The Compton effect is linked with experimental issues, since it is caused by the interaction of photons with the electrons instrument that measure the gamma radiation. In a real detector setup, some photons can and will undergo one or potentially more Compton scattering processes (e.g. in the housing material of the radioactive source, in shielding material or material otherwise surrounding the experiment) before entering the detector material. This leads to a peak structure, the so-called backscatter peak.
The basic principle for the backscatter peak formation is the following: gamma-ray sources emit photons isotropically, some photons will undergo a Compton scattering process with a scattering angle close to 180° and some of these photons will subsequently be detected by the detector. The result is an excess of counts in the Compton part of the spectrum, the so-called backscatter peak. This peak has an energy approximately equal to the photopeak energy minus the Compton edge energy.
The 137Cs gamma photopeak at 661 keV is responsible also for a low energy emission (i.e. emission of an X-ray). This is due to the decay mechanism of137 Cs: it decays via β decay into an excited state of barium-137, which than passes to the ground state, giving rise to the 661 keV photopeak. Emission of a 661 keV γ photon is not the only way excited barium gives off its energy. In some cases barium-137 can transfer its energy to an electron of its 1s atomic shell (“internal conversion“). The hole in the 1s shell is replenished from higher shells. This process gives rise to the emission of the characteristic X radiation of barium, which is the Kα line nearly at 32 keV (X rays are photons in the range 100 eV-100 keV).

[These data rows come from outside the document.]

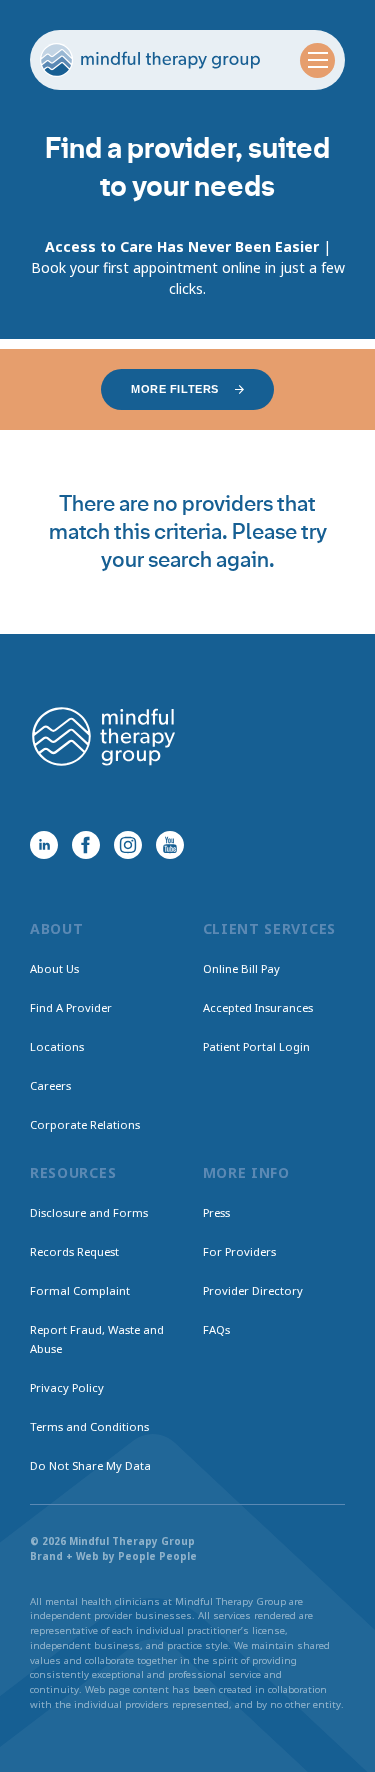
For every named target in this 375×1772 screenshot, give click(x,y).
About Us (54, 968)
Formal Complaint (80, 1290)
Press (216, 1212)
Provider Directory (253, 1290)
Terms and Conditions (89, 1426)
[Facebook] (86, 845)
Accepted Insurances (258, 1007)
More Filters (175, 389)
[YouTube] (170, 845)
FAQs (216, 1329)
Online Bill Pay (241, 968)
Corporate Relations (85, 1124)
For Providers (239, 1251)
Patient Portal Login (256, 1046)
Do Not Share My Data (90, 1465)
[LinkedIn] (44, 845)
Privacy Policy (67, 1387)
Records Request (74, 1251)
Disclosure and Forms (89, 1212)
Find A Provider (71, 1007)
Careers (50, 1085)
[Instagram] (128, 845)
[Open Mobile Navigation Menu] (317, 60)
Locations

Carrying out the experiment
To perform the experiment, connect the DT4800 output to the input channel of the MCA DT5770 and use the DT4800 GP0 as digitizer “trigger IN”. The Emulation Control Software Interface allows user to generate exponential decay signals with programmable rise time and fall time and it is possible to emulate signals from 137CsI radioactive. The spectrum can be recorded and analyzed by the MCA
The user can calibrate the system by using the spectrum itself. The backscatter peak and the Kα line can be identified. After calibrating the spectrum, it is possible to estimate the energy of the two peaks and compare them with theoretical predictions.